> AUFGABENSTELLUNG
Setze den Text über die Türkei zwischen den Großmächten im Mittleren Osten nach seinem letzten Satz fort.
== TEXTABSCHNITT
Über die Region hinaus greift das Drittel der Weltmächte. Russland, die USA (und kurz- bis mittelfristig China, aber auch die EU) begreifen die Region Mittlerer Osten als Ankerstein ihre globalen Interessen. Das gilt für Militärstützpunkte, wie für Energietrassen und die Förderung von Bodenschätzen. Und sie begreifen sie, aus ihrer imperialistischen Interessenlage heraus, zurecht so. Wer den Mittleren Osten beherrscht, beherrscht den Übergang zwischen Europa und Asien, beherrscht die dortigen Rohstofflager und große Teile des Mittelmeeres und das Arabische Meer.
Die Türkei ist dabei in einer Art Gefangenschaft aus Hybris (sie will Großmacht sein, zumindest regionale) und geografischer Lage. Russland ist die Macht im Raum des Schwarzen Meeres. Es ist für die Türkei in der Bedrohung unerheblich, ob auf der Südseite Vasallen der USA oder Russland stehen. Entweder sie gerät als Fremdkörper zwischen umgebenden russischen Interessen unter Druck, oder sie befindet sich im direkten Spannungsverhältnis zwischen den USA und Russlands. Das aber macht die Situation noch gefährlicher. Denn die einzige Möglichkeit aus dieser Lage herauszukommen ist in der Tat der Hybris zu folgen und zum regionalen imperialistischen Zentrum zu werden. Das geht nur dann, wenn Syrien weder zum Block der USA kippt, noch im Block Russlands verbleibt. Das daraus erwachsende Konfliktpotential ist enorm.
====
== GEZEIGTES MATERIAL
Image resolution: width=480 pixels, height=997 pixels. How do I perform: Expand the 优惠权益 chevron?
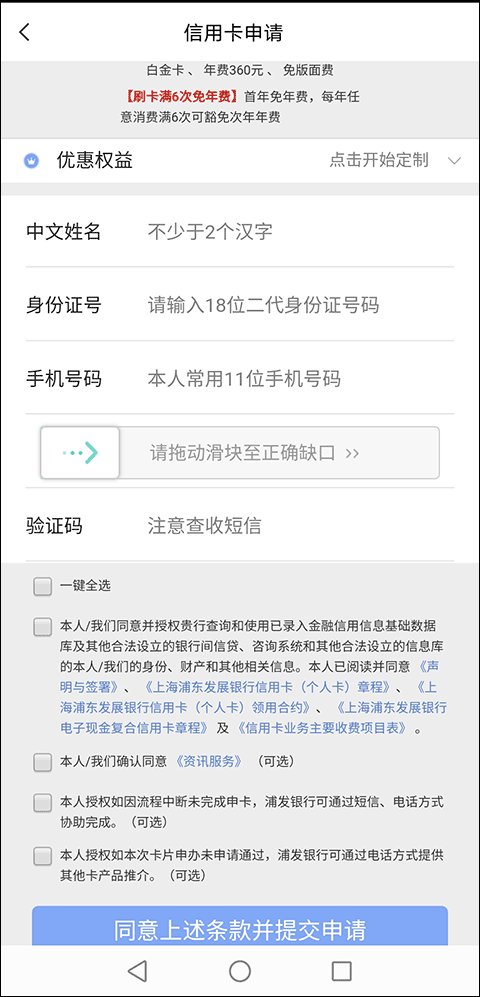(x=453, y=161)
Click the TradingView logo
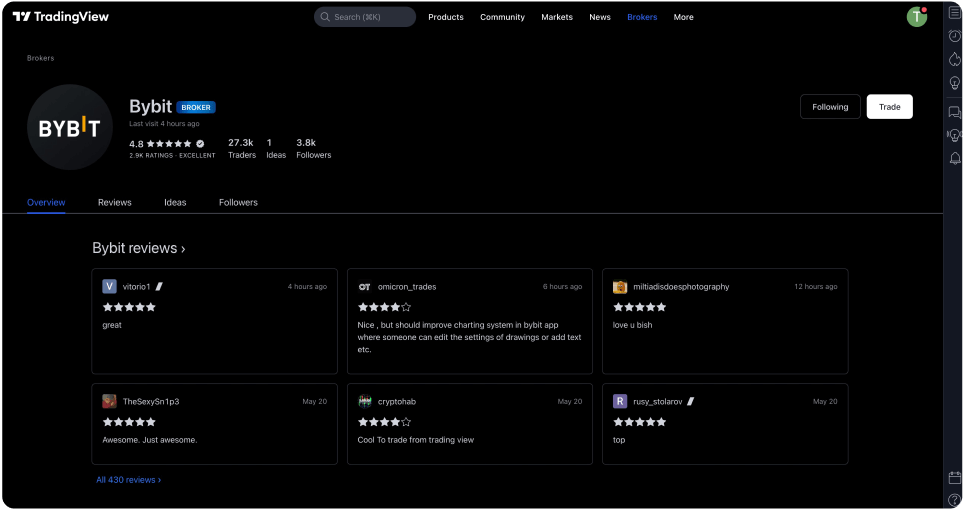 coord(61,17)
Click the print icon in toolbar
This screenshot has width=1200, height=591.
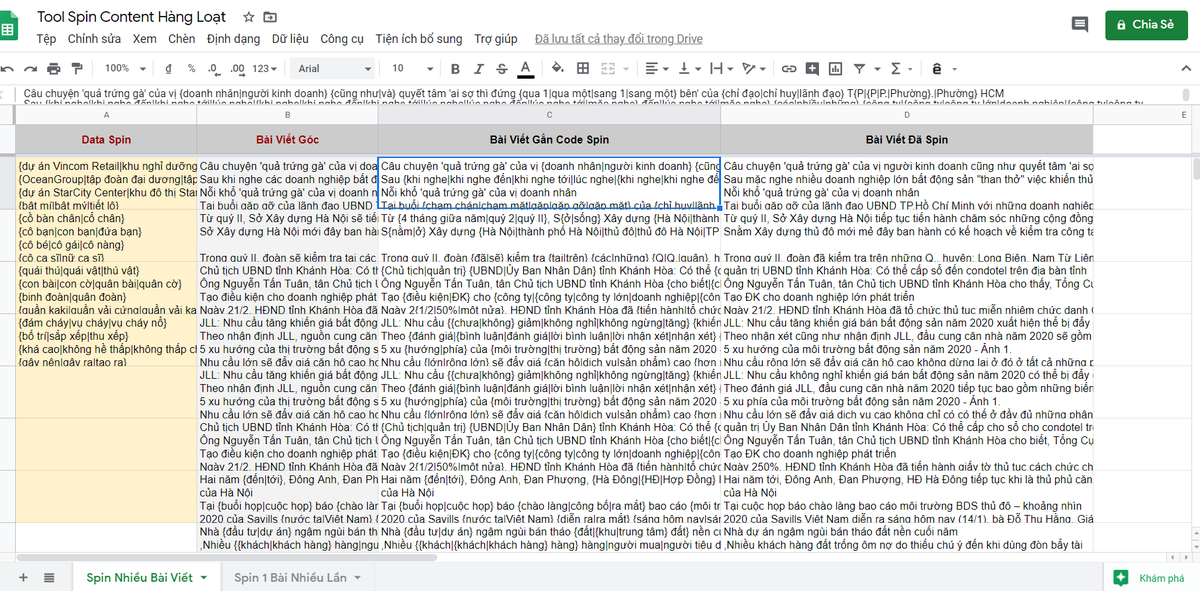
====
== GEZEIGTES MATERIAL
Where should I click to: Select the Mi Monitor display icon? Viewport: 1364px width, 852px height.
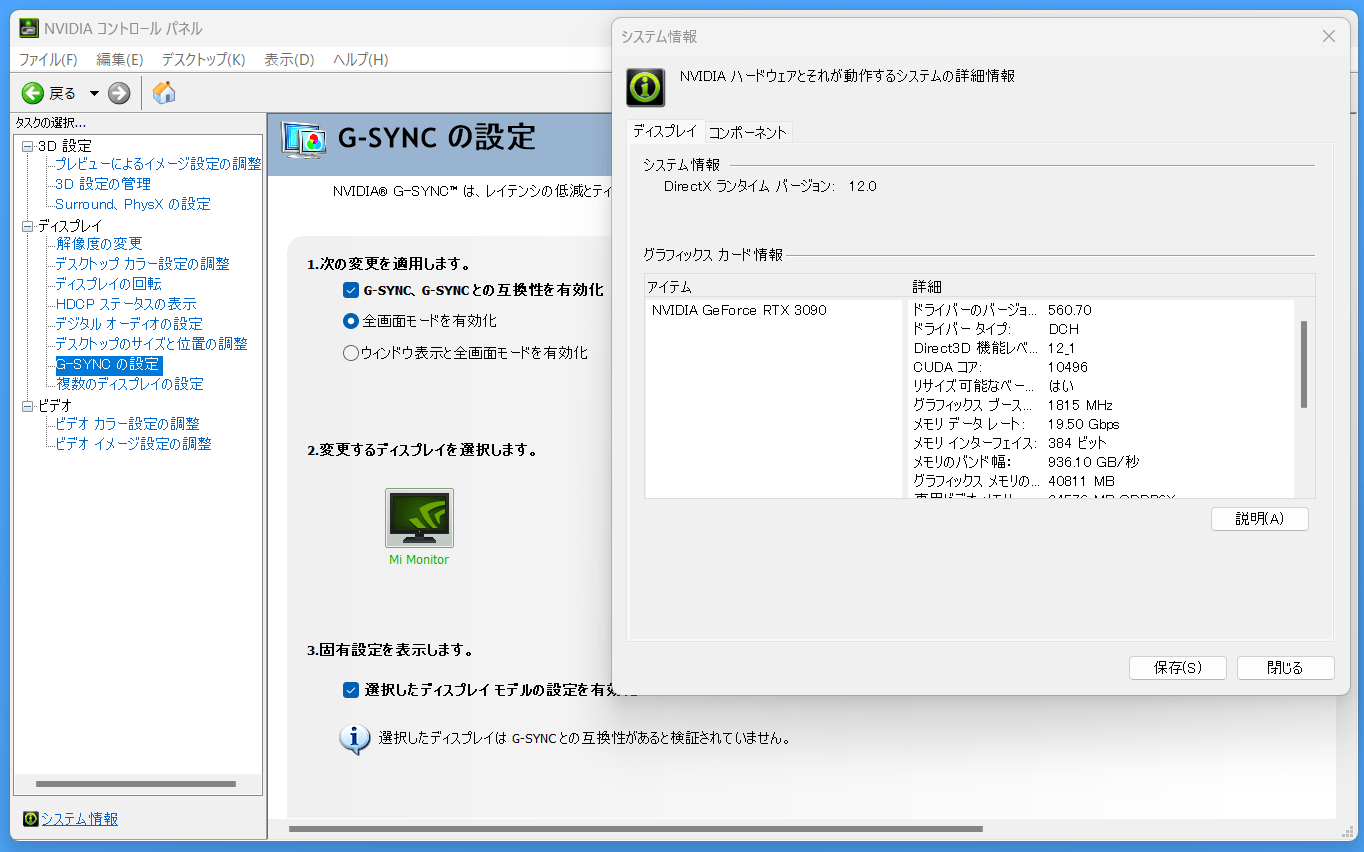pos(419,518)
====
> ANTWORT
Das Verhältnis der Türkei zu Israel kann sich dabei für eine Zeit lang normalisieren, aber nicht auf Dauer. Da sich Israel, aus historischen Gründen, Europa und der USA verbunden fühlt wird es immer ein Problem aus türkischer Sicht darstellen. Zwar destablisiert die israelische Politik zur Zeit die Kräfte auf Assads Seite in Syrien, was der Türkei nützt, aber auf Dauer wird Israel nicht das Risiko eingehen einen fundamentalistischen Staat an seiner Seite zu dulden. Die Destabilisierung zielt ja auch nicht auf die Truppen der syrischen Regierung, sondern der Hisbollah und des Wächterrates.
In dieser Gemengelage reicht ein Streichholz um einen Flächenbrand zu entfachen. Und der wird nicht auf Syrien beschränkt bleiben, weil er zum Anlass genommen werden wird die Ausrichtung der ganzen Region zu bestimmen. Von der russischen bis zur pakistanischen Grenze käme die schon unruhige und von mörderischen Konflikten heimgesuchte Region ganz auf die Bahn des Krieges, der dann zwar regional beschränkt, aber dennoch ein neuer Weltkrieg wäre.
Es ist die Aufgabe der europäischen Politik zu tun, was getan werden kann, um zu verhindern, dass die Situation eskaliert. Dabei sind die Wirkmöglichkeiten gen Westen, also auf die USA, größer als auf Russland. In Richtung der Vereinigten Staaten muss Druck ausgeübt werden. China, mit dem man sich eng abstimmen sollte, muss seinerseits auf Russland einwirken. In der jetzigen Situation ist es, das sei abschließend bemerkt, ja auch möglich, dass die Leitimperien zukünftig China und EU heißen, weil sich die USA als Vertragspartner unglaubwürdig macht und Russland nicht genug Stärke entwicklen kann.